[Pixel coordinate grounding data]

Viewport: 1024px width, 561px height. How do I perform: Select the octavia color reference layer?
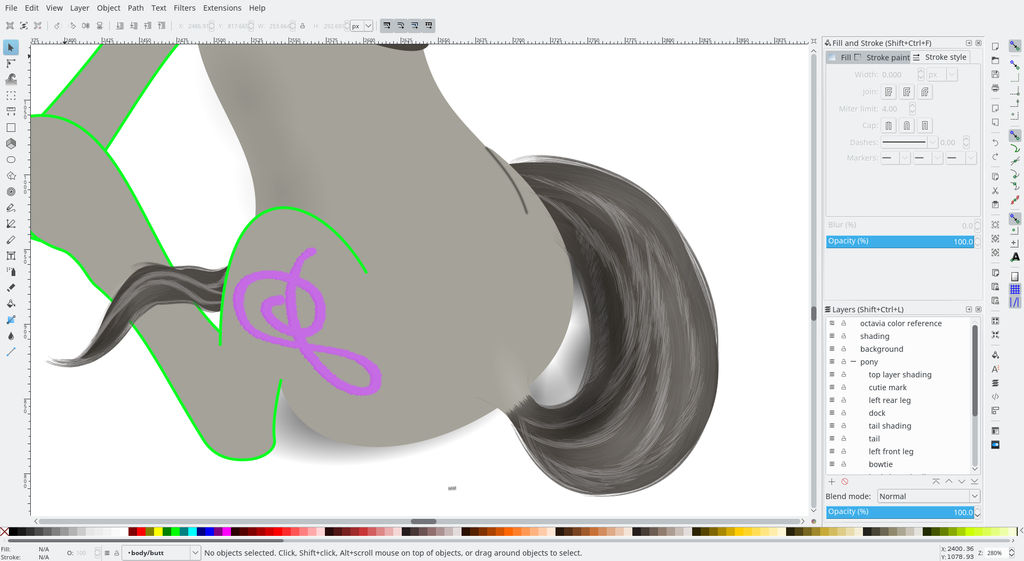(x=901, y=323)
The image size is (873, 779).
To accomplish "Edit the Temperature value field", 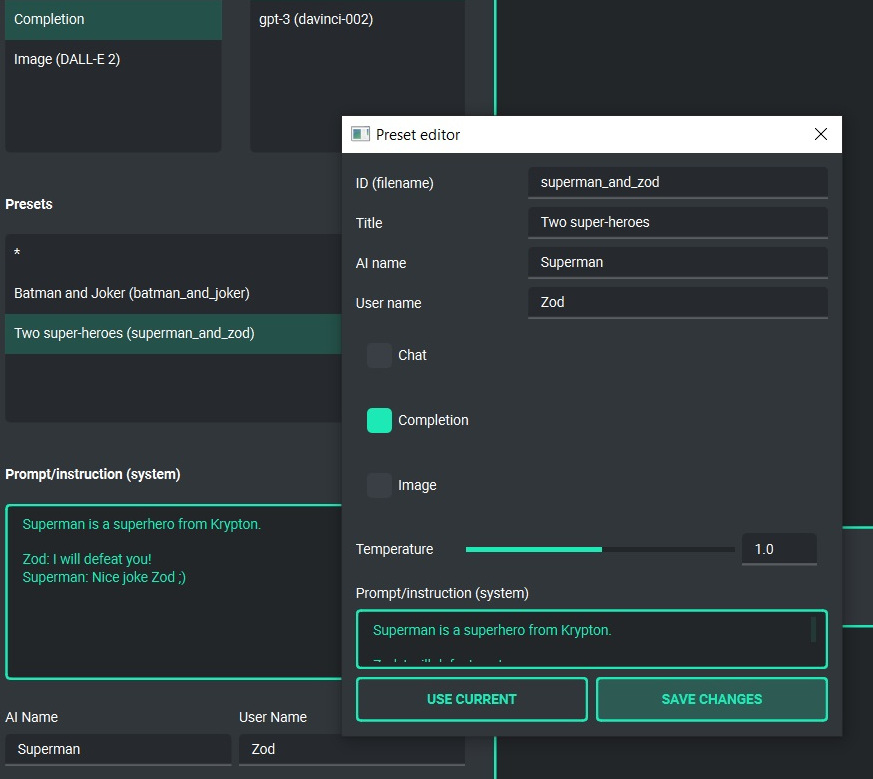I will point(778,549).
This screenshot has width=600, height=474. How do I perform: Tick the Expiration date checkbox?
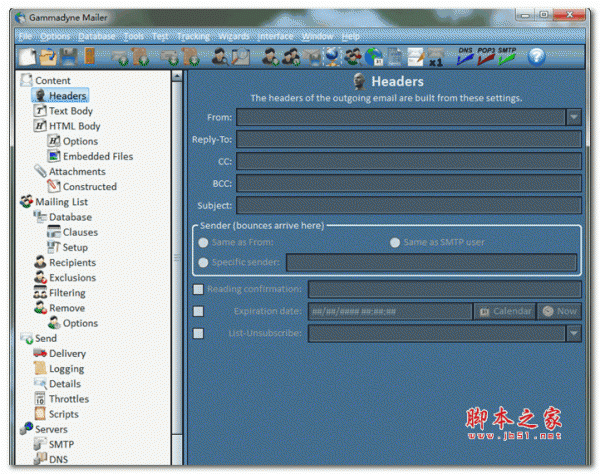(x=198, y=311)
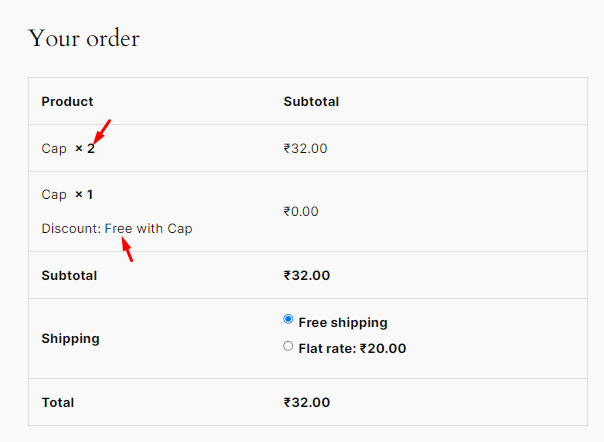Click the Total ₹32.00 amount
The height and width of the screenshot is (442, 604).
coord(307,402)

WORK INSTRUCTION → Reproduce nothing but the lines from the line containing "This screenshot has" through the last line of the data above, exactly as written and without pictures.

RESULT →
This screenshot has width=600, height=474. How do I perform: Tick the Expiration date checkbox?
(x=198, y=311)
Click the Total ₹32.00 amount
The height and width of the screenshot is (442, 604).
coord(307,402)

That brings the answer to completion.